§ Ne İsteniyor: Aşağıdaki "Minnetle" başlıklı metinde "Onu, ilk kez" sözleriyle başlayıp "ediyormuş izlenimini uyandırmıştı." sözlerine kadar inen bölümün tamamını harfi harfine aktarın.

§ Metin Bloğu:
Minnetle

Onu, ilk kez üzerinde samur bir kürk, içinde kravatı ve gömleğiyle evimize geldiğinde görmüştüm. Çok küçüktüm. Dedem ve ninemle aynı göz rengine sahip olduğu için akrabamız olduğunu düşünecek kadar küçük. Beyaz, kalın kenarlı bir çerçeve camının arkasından sanki her an adımı soracakmış  gibi  şefkatle bana bakıyordu. Çerçevenin karşısına geçtiğimde nereden bakarsam bakayım masmavi gözleri hep beni takip ediyormuş izlenimini uyandırmıştı.
          İlkokula başladığım gün okul bahçesinde tekrar karşıma çıktı. Ve okul hayatım boyunca öğretmenimi dinlerken sınıftaki kara tahtanın üzerinden, ödevlerimi yaparken kitapların ilk sayfalarında beni izlemeye devam etti. 23 Nisan sabahları salladığım kağıt bayraklarda coşku, 19 Mayıs bayramlarında gelecekten umut, 30 Ağustos törenlerinde gözyaşıma sığan zaferler, 29 Ekim’de geçmişim oldu.

§ Kaynak Malzeme:
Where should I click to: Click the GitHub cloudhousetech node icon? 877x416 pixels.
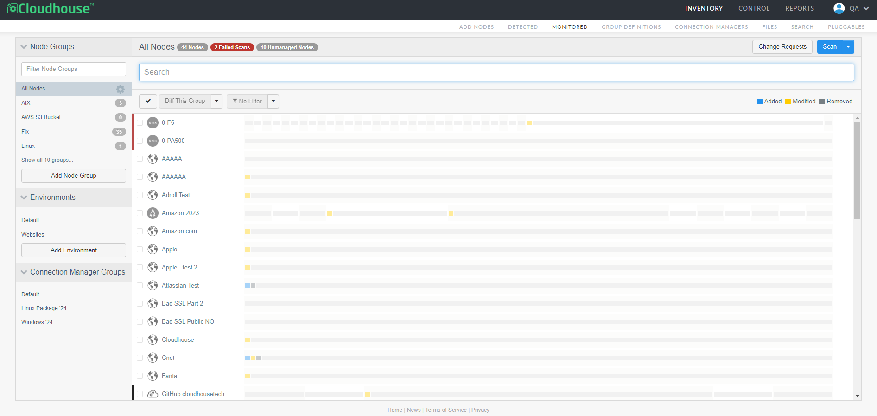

§ Görevin Sonucu:
Onu, ilk kez üzerinde samur bir kürk, içinde kravatı ve gömleğiyle evimize geldiğinde görmüştüm. Çok küçüktüm. Dedem ve ninemle aynı göz rengine sahip olduğu için akrabamız olduğunu düşünecek kadar küçük. Beyaz, kalın kenarlı bir çerçeve camının arkasından sanki her an adımı soracakmış  gibi  şefkatle bana bakıyordu. Çerçevenin karşısına geçtiğimde nereden bakarsam bakayım masmavi gözleri hep beni takip ediyormuş izlenimini uyandırmıştı.